Classic BMW design cues such as the Hofmeister kink in the DLO and the kidney grille are evolved in a design that also features the flame surfacing now typical of smaller and more sporting orientated BMWs.
Unlike the 7, 6 and 5 Series cars, the 1 Series does not have indicator lamps shrouding the top of its headlamps, or a bonnet surface that extends over the top of them as previous BMW designs had, which is the reason the car has a slightly startled, wide-eyed appearance.
Inside the car evolves design themes similar to the X3, but has a more playful design identity; witness the sweeping door grab handles, gear shift surround and passenger side IP split.
The 1 Series is uniquely rear wheel drive in this class and has an aluminium front axle and a battery mounted in the boot floor (run flat tyres so no spare wheel) to help provide the 50/50 weight distribution (for the lighter petrol engine variants) that BMW strives for in all of its cars.
At launch there will be two petrol and two diesel engines, all 1.6 or 2.0 litre four cylinder engines, with more to follow. The five door car will be joined by a three door and later a two door 2 Series coupe and cabrio.

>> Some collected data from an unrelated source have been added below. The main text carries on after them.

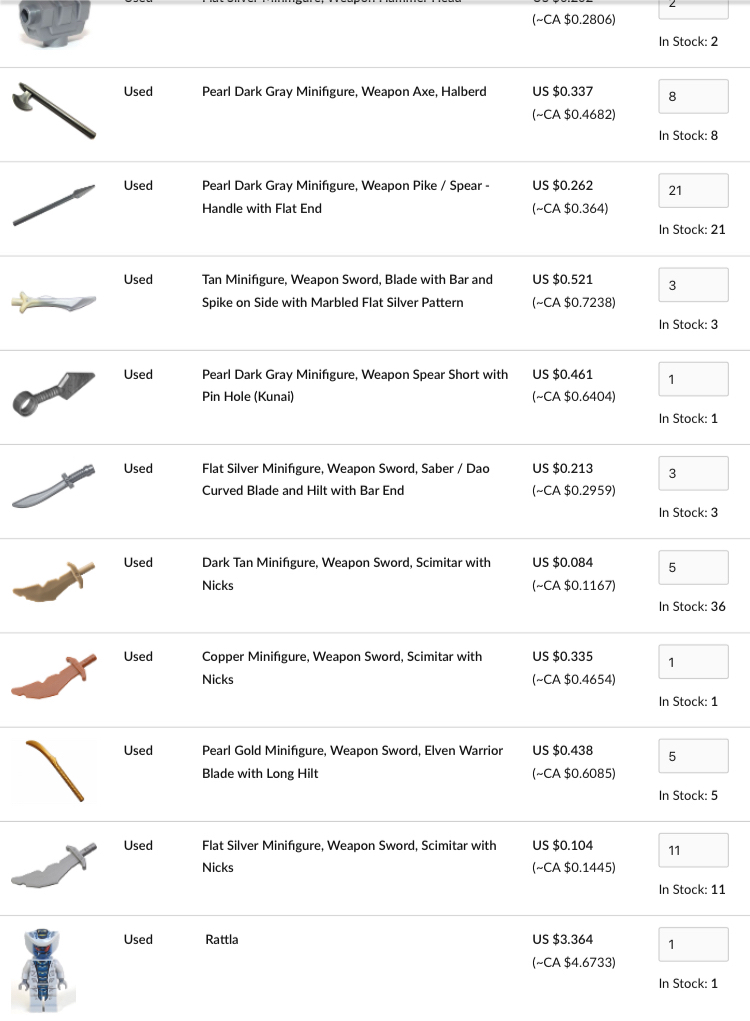Image resolution: width=750 pixels, height=1021 pixels.
Task: View the Copper Scimitar image
Action: [x=54, y=675]
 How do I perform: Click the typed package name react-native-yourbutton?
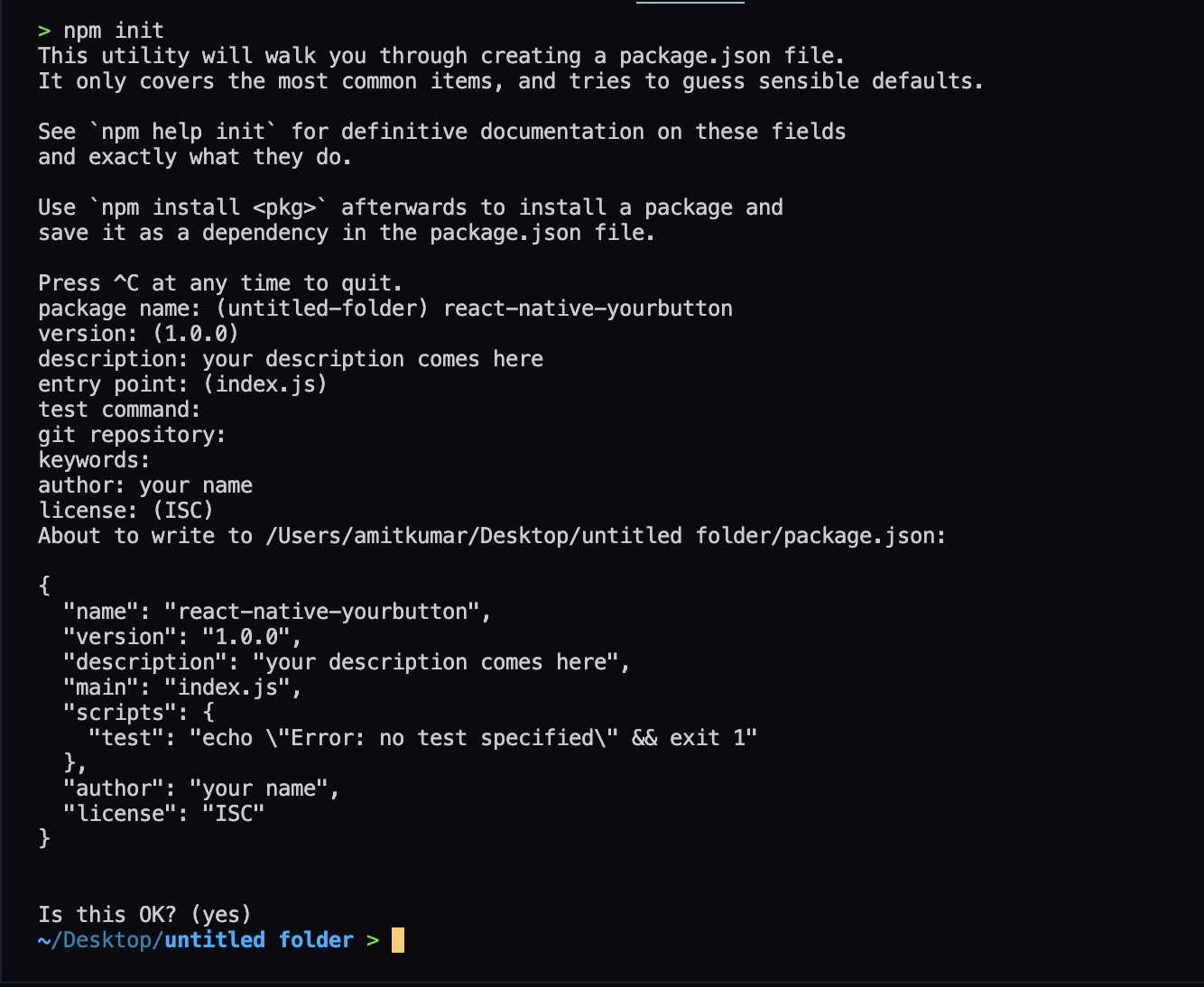[588, 309]
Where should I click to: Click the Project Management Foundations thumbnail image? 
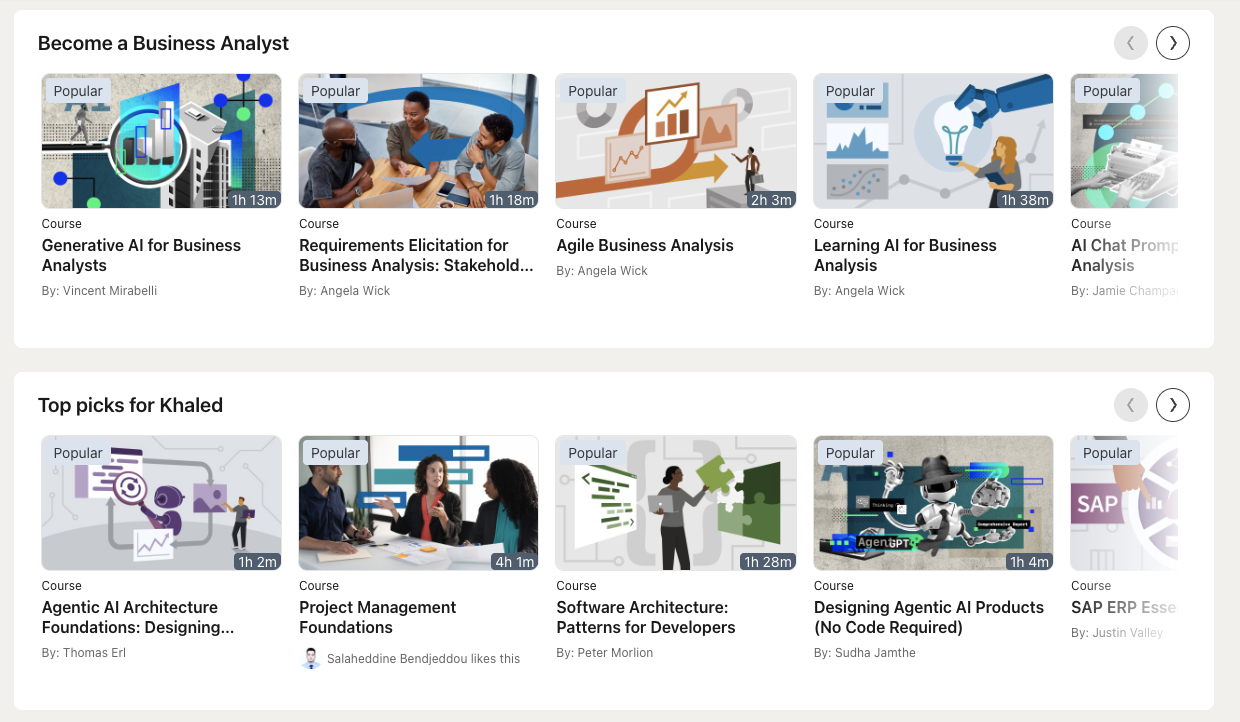[418, 503]
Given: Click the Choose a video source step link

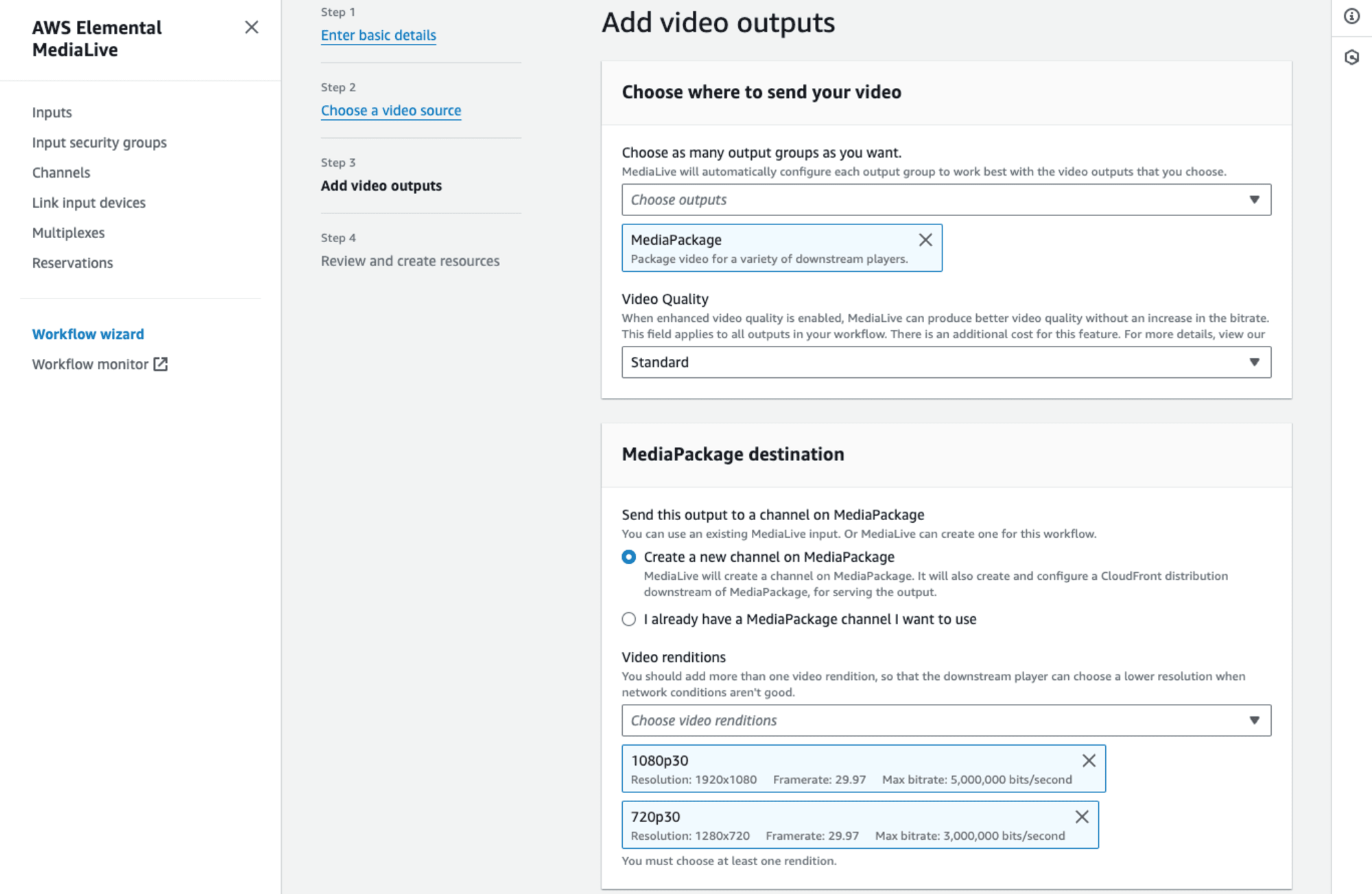Looking at the screenshot, I should [x=391, y=110].
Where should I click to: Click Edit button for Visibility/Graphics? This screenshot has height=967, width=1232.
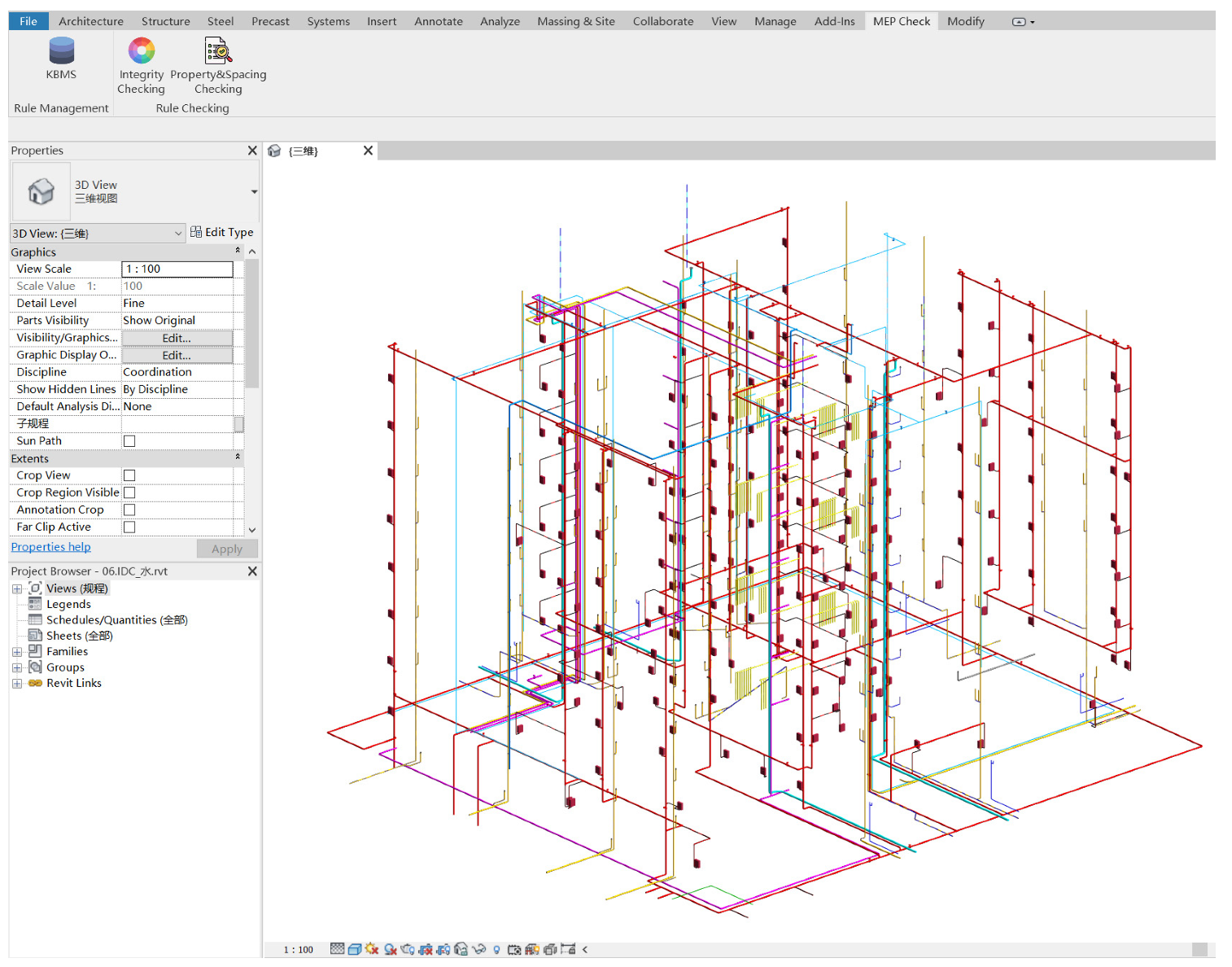tap(177, 338)
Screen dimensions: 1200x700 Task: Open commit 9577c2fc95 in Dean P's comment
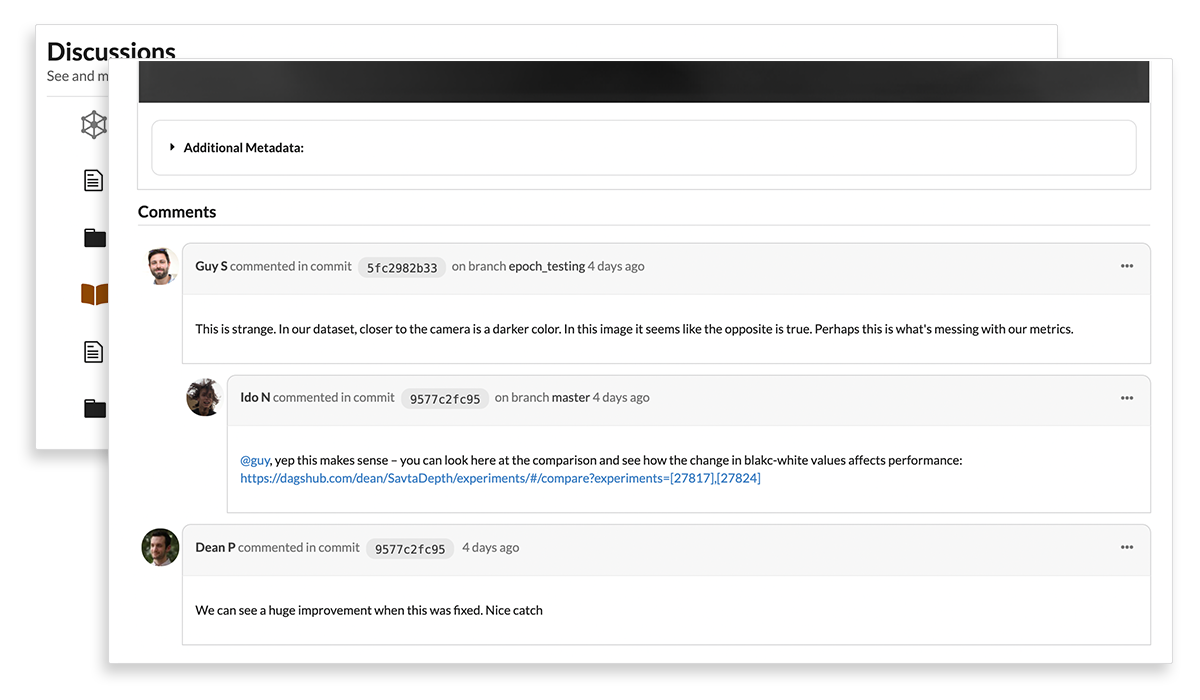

With a length of 4230mm, width 1750mm and height 1430mm, it is marginally wider and taller than the current E46 3 series, but 248mm shorter (than the 5 door Touring). Interestingly it has exactly the same length as the old BMW 2002 sedan, although it is much wider and a little higher.
I-drive is an option on the car and all 1 Series have a starter button and high level of safety equipment.
BMW are to produce approximately 150,000 1 Series per year (now not to be sold in North America), less than half the number of the 3 series sold in Europe and a little more than Audi typically sells of the A3 in Europe.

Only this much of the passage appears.